In Brave New World and in 1984, as well, there are senseless rituals performed in which people participate mindlessly, just as they do in "The Lottery."


Such rituals are used by these dystopian societies to exert mental control over the population and to emotionally engineer the people by directing them in venting innate sadistic tendencies as well as releasing primal unthinking urges. By means of these rituals, hostility is released in a controlled situation, and other urges such as individual expression are subdued.


  • The Solidarity Service 

In Brave New World, the artificial atmosphere of the Solidarity Service is controlled through ritualistic activities that are something like an emotional religious revival. Everyone participates in the orgy-porgy, a mockery of the communion service as they take the hallucinogenic soma and then engage in communal sexual acts. Afterwards, the participants feel "fused into the Greater Being." Most of the participants feel that it "was wonderful."

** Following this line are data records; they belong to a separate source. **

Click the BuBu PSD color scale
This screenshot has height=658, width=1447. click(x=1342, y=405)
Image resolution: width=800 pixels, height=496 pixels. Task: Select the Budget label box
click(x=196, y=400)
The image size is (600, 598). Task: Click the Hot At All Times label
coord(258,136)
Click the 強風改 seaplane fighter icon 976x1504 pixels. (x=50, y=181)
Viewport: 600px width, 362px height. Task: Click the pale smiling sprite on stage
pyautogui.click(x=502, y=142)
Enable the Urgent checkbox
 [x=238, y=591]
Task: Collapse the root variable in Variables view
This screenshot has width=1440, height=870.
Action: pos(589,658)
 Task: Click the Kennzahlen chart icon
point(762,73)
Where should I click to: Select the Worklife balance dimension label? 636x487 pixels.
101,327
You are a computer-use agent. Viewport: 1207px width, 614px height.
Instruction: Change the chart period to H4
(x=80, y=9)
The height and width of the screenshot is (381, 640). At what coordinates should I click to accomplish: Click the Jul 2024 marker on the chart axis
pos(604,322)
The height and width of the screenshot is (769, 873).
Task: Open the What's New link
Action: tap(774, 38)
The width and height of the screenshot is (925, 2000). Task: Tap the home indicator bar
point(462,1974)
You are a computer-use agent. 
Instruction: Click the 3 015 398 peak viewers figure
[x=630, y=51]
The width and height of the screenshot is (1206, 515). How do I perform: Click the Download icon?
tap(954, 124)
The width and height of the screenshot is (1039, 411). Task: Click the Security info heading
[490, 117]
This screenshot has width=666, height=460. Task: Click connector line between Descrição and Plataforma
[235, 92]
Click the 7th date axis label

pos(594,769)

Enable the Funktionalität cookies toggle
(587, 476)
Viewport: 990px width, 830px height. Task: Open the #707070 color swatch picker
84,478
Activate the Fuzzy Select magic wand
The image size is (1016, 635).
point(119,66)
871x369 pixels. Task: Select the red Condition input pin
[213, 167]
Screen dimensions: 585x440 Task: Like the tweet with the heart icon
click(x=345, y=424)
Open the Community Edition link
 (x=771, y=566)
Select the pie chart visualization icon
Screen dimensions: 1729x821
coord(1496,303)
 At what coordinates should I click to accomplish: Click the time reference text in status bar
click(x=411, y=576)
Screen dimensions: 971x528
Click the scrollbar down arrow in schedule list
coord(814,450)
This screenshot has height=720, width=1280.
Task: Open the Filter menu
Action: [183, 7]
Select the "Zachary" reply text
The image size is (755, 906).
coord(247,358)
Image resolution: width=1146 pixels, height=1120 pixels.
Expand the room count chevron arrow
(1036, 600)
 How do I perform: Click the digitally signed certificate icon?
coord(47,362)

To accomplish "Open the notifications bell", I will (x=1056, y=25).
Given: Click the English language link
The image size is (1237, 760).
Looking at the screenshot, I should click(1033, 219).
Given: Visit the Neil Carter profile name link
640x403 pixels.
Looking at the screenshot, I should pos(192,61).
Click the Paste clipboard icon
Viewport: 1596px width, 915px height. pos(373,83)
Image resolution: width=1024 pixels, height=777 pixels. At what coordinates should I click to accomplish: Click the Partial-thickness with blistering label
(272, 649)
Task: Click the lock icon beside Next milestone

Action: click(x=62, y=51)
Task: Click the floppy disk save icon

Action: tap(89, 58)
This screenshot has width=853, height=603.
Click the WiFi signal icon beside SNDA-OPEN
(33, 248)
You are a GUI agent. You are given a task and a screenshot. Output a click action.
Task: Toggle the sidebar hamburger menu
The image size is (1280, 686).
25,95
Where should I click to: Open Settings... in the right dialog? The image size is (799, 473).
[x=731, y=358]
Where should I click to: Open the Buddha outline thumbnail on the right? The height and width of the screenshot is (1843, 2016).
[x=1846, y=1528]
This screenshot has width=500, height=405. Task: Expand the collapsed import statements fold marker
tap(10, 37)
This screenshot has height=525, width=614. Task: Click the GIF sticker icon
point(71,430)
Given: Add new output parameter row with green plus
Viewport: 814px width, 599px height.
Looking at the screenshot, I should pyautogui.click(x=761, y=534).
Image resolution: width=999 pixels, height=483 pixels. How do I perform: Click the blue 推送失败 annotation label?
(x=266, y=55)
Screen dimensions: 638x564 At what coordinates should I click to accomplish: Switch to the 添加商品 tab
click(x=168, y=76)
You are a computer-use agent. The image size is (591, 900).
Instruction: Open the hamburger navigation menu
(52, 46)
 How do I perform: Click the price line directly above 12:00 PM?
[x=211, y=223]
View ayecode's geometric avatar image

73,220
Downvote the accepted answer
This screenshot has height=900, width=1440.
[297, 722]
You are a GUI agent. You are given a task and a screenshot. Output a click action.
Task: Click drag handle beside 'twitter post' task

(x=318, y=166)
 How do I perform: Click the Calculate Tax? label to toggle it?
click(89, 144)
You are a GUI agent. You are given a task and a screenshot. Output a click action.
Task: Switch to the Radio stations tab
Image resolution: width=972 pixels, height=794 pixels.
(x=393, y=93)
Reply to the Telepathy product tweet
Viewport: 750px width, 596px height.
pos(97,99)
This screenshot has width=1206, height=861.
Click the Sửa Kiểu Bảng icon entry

  • The Two-Minute Hate Session.

The Two-Minute Hate Session manipulates the collective rage of the citizens against enemies of the State. Like the Solidarity Service, this Two-Minute Session unites people in their hyper-emotional state after they have been shown a huge picture of Emmanuel Goldstein, the public enemy. This ceremony, much like the Solidarity Services, serves to channel the high emotional frustration and feelings of people about their low stations in life or disappointing positions. By turning their fears into hatred, the people's thoughts can be controlled, just as the Solidarity Service does in Brave New World.


  • The Lottery

While few citizens remember the purpose of this ritual of horror, it yet appeals to the sadistic urges of the people as they comply year after year. Like the rituals in 1984 and Brave New World, the citizens of the unnamed town adhere to what Emerson called "the opium of custom" and they gather together for a very cruel and now corrupted ritual which permits them to exercise their more primal urges.



Mrs. Delacroix selected a stone so large she had to pick it up with both hands and turned to Mrs. Dunbar. "Come on," she said. "Hurry up."



It is clear that Mrs. Delacroix, among others, delights in this ritualistic act of satiating the sadistic nature within them.